Only hours after the shooting, politicians like Sen. Ted Cruz, Texas Attorney General Ken Paxton and Lt. Gov. Dan Patrick went on national television to suggest arming teachers, hardening our schools and increasing the presence of armed law enforcement.
Those who are suggesting greater militarization in our K-12 schools lack a clear understanding of the complexities of keeping students silent during an active shooter drill, handling the outbreak of a fist fight or addressing other high-stakes classroom crises that occur on a regular basis.
Have these lawmakers ever been at the front of a whiteboard? Have these so-called public servants ever been confided in by a young student who has contemplated suicide? Have these politicians ever had to comfort a student about hearing gunshots outside their home late at night?
I'm an educator and an advocator for my students
I have always been an advocate for commonsense gun reforms, including background checks, age restrictions and banning gun show loopholes.

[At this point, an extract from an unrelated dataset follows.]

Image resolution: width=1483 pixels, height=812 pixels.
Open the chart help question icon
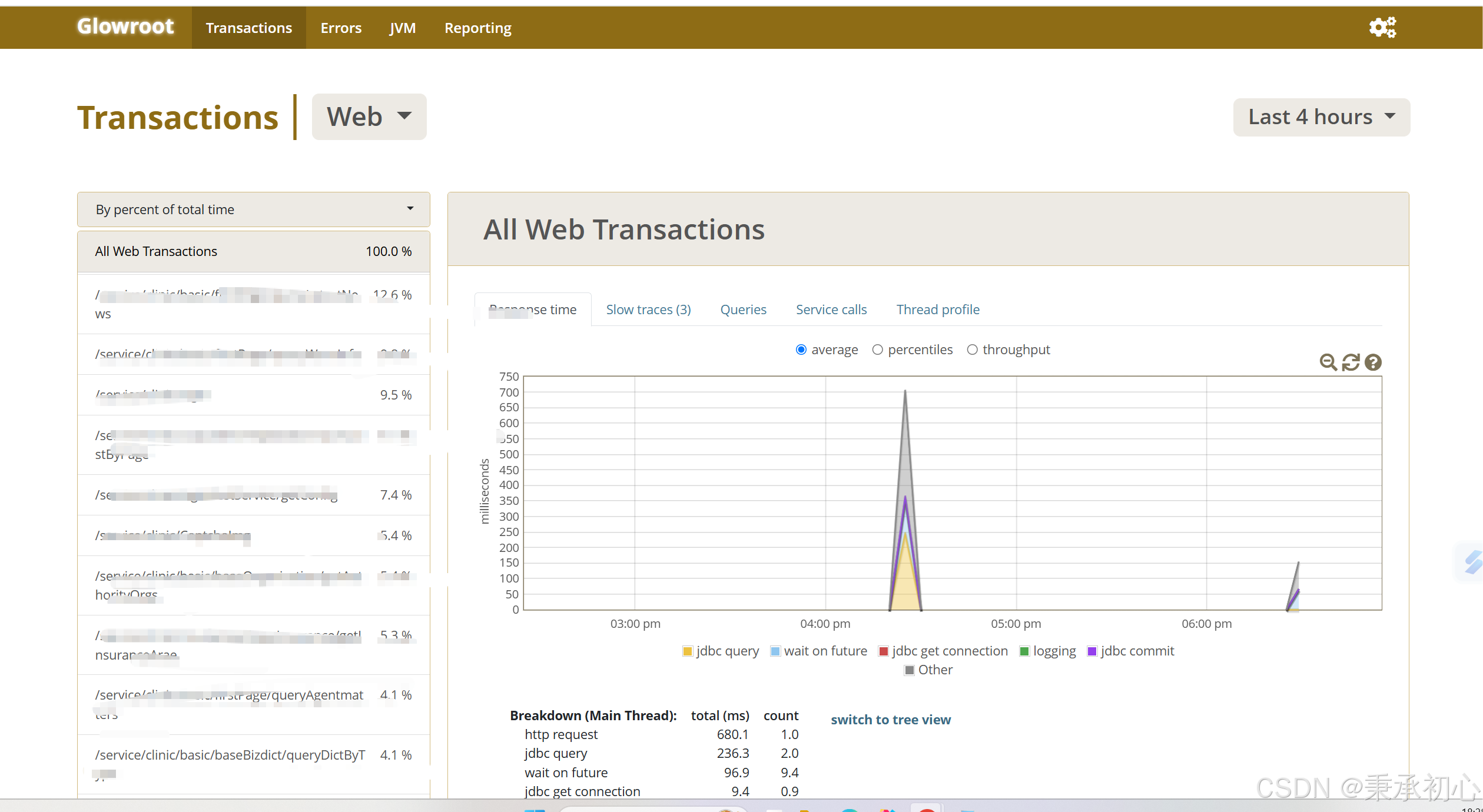(x=1373, y=362)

But it was not until I took on the role of an educator that I began to realize for whom and for what I was advocating.
As a 13-year-old, I never thought about emergency exits at school. My mind was occupied with the latest viral YouTube video and who I had a crush on that week.

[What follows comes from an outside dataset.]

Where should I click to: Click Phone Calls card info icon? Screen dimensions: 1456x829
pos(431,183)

As a 23-year-old middle-school teacher, I am forced to classify students as potential threats while checking transparent backpacks as my students walk through metal detectors.
What has changed in the past decade? For one, we have become desensitized not only to violence but also to the militarization that comes in response to school shootings.
More police officers, armed teachers and prison-inspired reforms are not effective protection against outside intruders. After all, the officers who fired their weapons at the 18-year-old suspect before he entered Robb Elementary School on Tuesday failed to stop him. How many more good guys with guns would we need to protect every public school in Texas?
We need more school counselors to help meet mental health needs, more training for school teachers and staff on how to spot red flags, and better lockdown drills and procedures to keep students safe.
Perhaps tragedies like this one could be prevented by giving schools resources to promote learning and nurture students' emotional well-being too.